Escultura como pintura como escultura

Posted on 3/13/2013 by UNITED PHOTO PRESS MAGAZINE

A exposição O Corpo e a Linha, no Teatro da Politécnica, ao Príncipe Real - ENRIC VIVES-RUBIO
“A figuração é o sagrado da arte”, diz, a dada altura, Sérgio Pombo. Estamos no jardim das traseiras da casa deste artista, na Parede. Lá dentro, antigas escadarias vão subindo entre salas e corredores. É de andar em andar – quantos? três?, quatro? – até ao sótão, onde está o atelier, que fica ainda abaixo de duas torres altas.

Lá em cima, veremos, gravura após gravura, como certos elementos plásticos, normalmente figuras, viajam no tempo, desaparecendo da narrativa da sua obra num momento para ressurgir noutro, repetindo-se em diferentes composições, sob diversas peles. Será depois. Por agora, aqui, junto ao chão, sobre o relvado, dois gatos malhados aparecem a correr. Um deles pára a observar-nos. Depois espreguiça-se ao sol e põe-se a afiar as unhas no tronco rugoso de uma antiga figueira retorcida e larga, a crescer quase na horizontal. Entre nós e ele ergue-se uma barreira de perfis humanos.

São homens, todos de costas viradas para nós, pés fortes bem assentes no chão, gémeos protuberantes, ombros largos e direitos, omoplatas firmes, cinturas musculadas e estreitas, como Apolos.

Na pintura, e também na escultura de pequenos e médios formatos de Sérgio Pombo, as mulheres são mais habituais. São presenças normalmente fragmentadas – uma parte de rosto emoldurada por uma mecha de cabelo esvoaçante, uns joelhos a continuar para as coxas que se perdem no interior de uma mini-saia ínfima… São figuras pop, coloridas, variadas. Os homens são de outra têmpera. Quando surgem, são como aqueles que temos agora à frente – atléticos e fortes, uns quase portentos, quase clássicos, não fora também eles serem um corte do humano, sempre incompletos, não propriamente indivíduos, mas, antes, imagens. 

Sérgio Pombo ri-se. “Não sei explicar porquê.”

Sempre foi assim. E as esculturas que a partir desta quarta-feira e até 27 de Abril compõem a exposição O Corpo e a Linha, no Teatro da Politécnica, ao Príncipe Real, em Lisboa, são disso testemunho. São reaproximações a uma peça que, nos anos 1960, foi comprada e depois se perdeu, destruída numas mudanças.
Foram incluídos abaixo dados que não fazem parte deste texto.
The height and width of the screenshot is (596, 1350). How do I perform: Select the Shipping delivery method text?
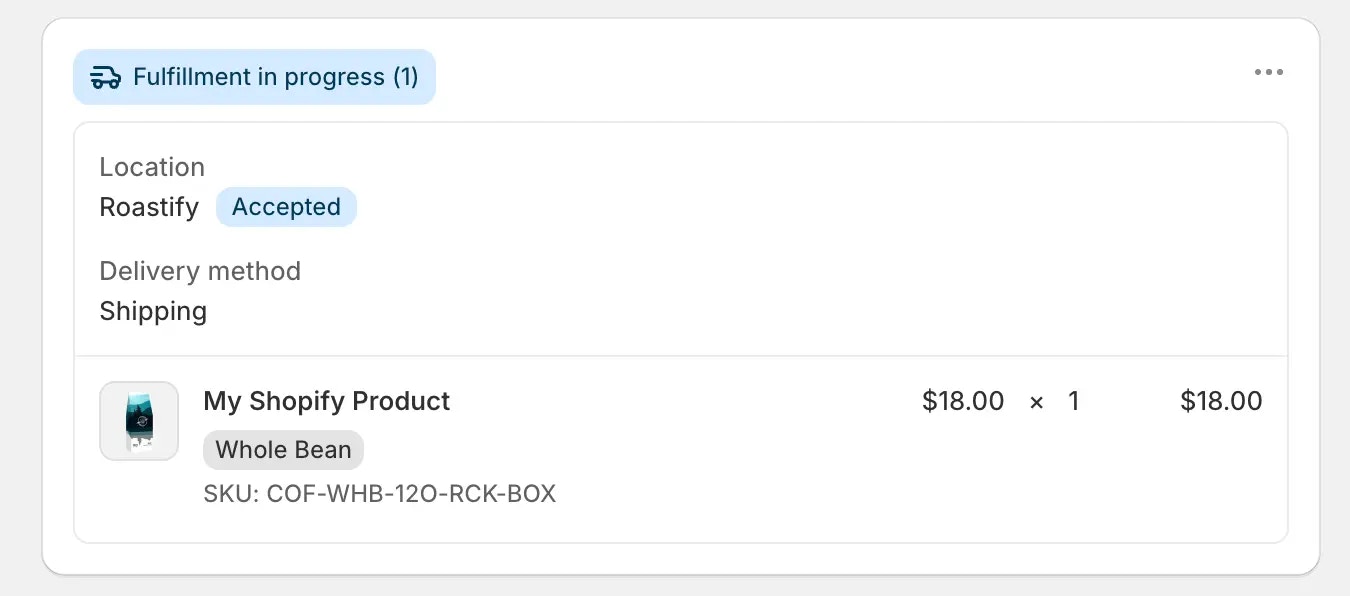point(152,311)
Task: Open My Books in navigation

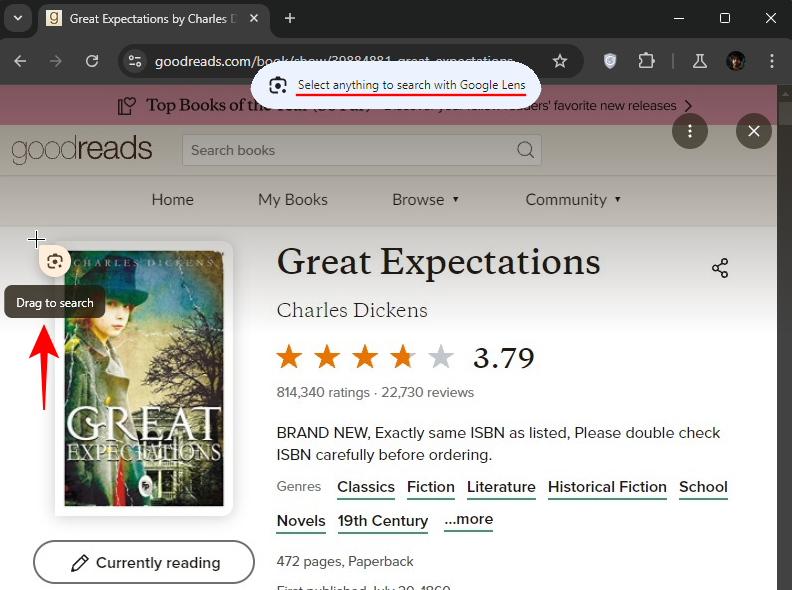Action: tap(292, 199)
Jorge Silva Melo, director e programador dos Artistas Unidos, na Politécnica, fala destas presenças como pintura. Diz que em Sérgio Pombo “tudo é pintura, irredutivelmente pintura, mesmo quando é escultura”. Fala também numa referência para a sua geração de que, em vários momentos, fomos perdendo rasto, para depois reencontrar pontualmente. Por exemplo em exposições da Gulbenkian, que tem várias das suas obras na colecção.

Ligado ao chamado Regresso à Pintura, que nos anos 1980 procurou uma ruptura com o conceptualismo da década anterior, Sérgio Pombo “promete-nos o humano, o humano presente, o humano simplesmente, a vida de hoje, esta, sufocantemente bela na sua crueza rápida”, diz Silva Melo. Mas também cita Job, depois feito verso camoniano, no seu “o dia em que nasci morra e pereça”. É uma maldição que talvez deixe mais presente a “imensa solidão” destas figuras – que é a nossa.